Bruce Cunningham’s introductions featured the Ravens offense and the spotlight on Coach Kubiak’s unit didn’t have the desired effect. It was the special teams who got the Ravens on the board first with a blocked punt by Darian Stewart that went for a touchdown. Kamar Aiken, kept for his special teams play as well as his hands as a wide receiver scooped up the ball and raced into the end zone. Aiken was everywhere on special teams.

Rookie quarterback Blake Bortles and the Jaguars moved the ball well in the first half and took the lead 9-7 and then 12-10 on four field goals at the half. His quick release was effective early on, getting the ball to his receivers before Suggs and the wrecking crew of Dumervil, Jernigan and McPhee dropped him to the turf eight times. He had difficulty finding the touch on deep balls and sideline passes all afternoon—a blessing for the Ravens.

Terrence Brooks and Asa Jackson were injured during the game. Jackson made a great defensive play on Cecil Shorts III in the third quarter, getting inside position on a route down the sideline. Shorts dove over Jackson’s back and was called for offensive pass interference. The Ravens corner injured his knee on the play. Another practice squad refugee from the Dolphins signed last week, Rashaan Melvin took his place and immediately made some critical tackles and deflections.

How good would the Ravens defense be with a secondary?

The Ravens lacked inspiration on offense, running into a strong Jaguar defensive line. Joe Flacco wasn’t as sharp as he has been, with balls sailing over receiver’s heads or low to the ground. There were plenty of drops too.

In the third quarter, “Real Fan Dan” took off his shirt in Section 531 and led the R-A-V-E-N-S cheer. The stadium sprang to life and so did the offense. Flacco found old faithful, Owen Daniels deep in Jaguar territory coming across the ten yard line. A few plays later he found Daniels again, this time alone in the right corner of the end zone for a 17-12 lead. The Ravens extended the lead on a Justin Tucker field goal to make it 20-12.

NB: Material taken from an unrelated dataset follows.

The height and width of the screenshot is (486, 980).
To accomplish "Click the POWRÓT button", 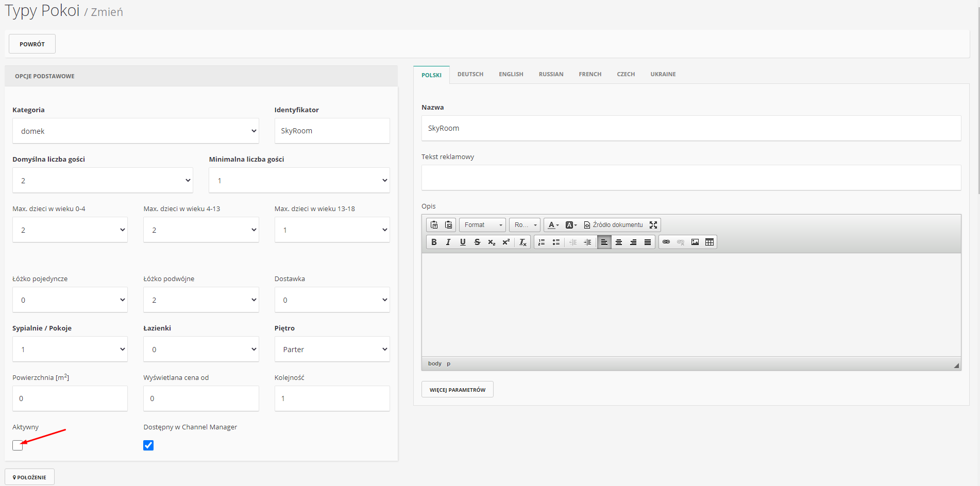I will (32, 44).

On a 3rd and 5 from the Ravens 42 with a little over 3 minutes remaining, Flacco took the snap and raced around right end for 11 yards and a first down. It was the most surprising play of the game.

Still the Jaguars had a chance to tie the game until Bortles threw a long pass to Ravens safety Jeremy Miles—ending the game.

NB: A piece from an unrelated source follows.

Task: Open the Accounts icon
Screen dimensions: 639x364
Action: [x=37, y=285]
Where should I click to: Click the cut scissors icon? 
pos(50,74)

“Winning ugly is a beautiful thing,” said Baltimore writer Charles Cohen. We’ve been doing it since 1996.

Ravens will make playoffs, 5 reasons why

flacco12141. John Harbaugh is built for the playoffs

He has navigated this team through some difficult and challenging times. Ray Rice’s departure and a lingering cloud over the franchise, the loss of Dennis Pitta, Jimmy Smith and Haloti Nagata have forced the team to respond.
This may be one of John Harbaugh’s best coaching jobs ever. He’s built for adversity and that’s what makes him great. Preparation is what he thrives on and this team works hard during the week. He embraced Elvis Dumervil after he broke the Ravens single season sack record in Miami. He knows what each player brings and he’s not afraid to share his enthusiasm with them when they do well.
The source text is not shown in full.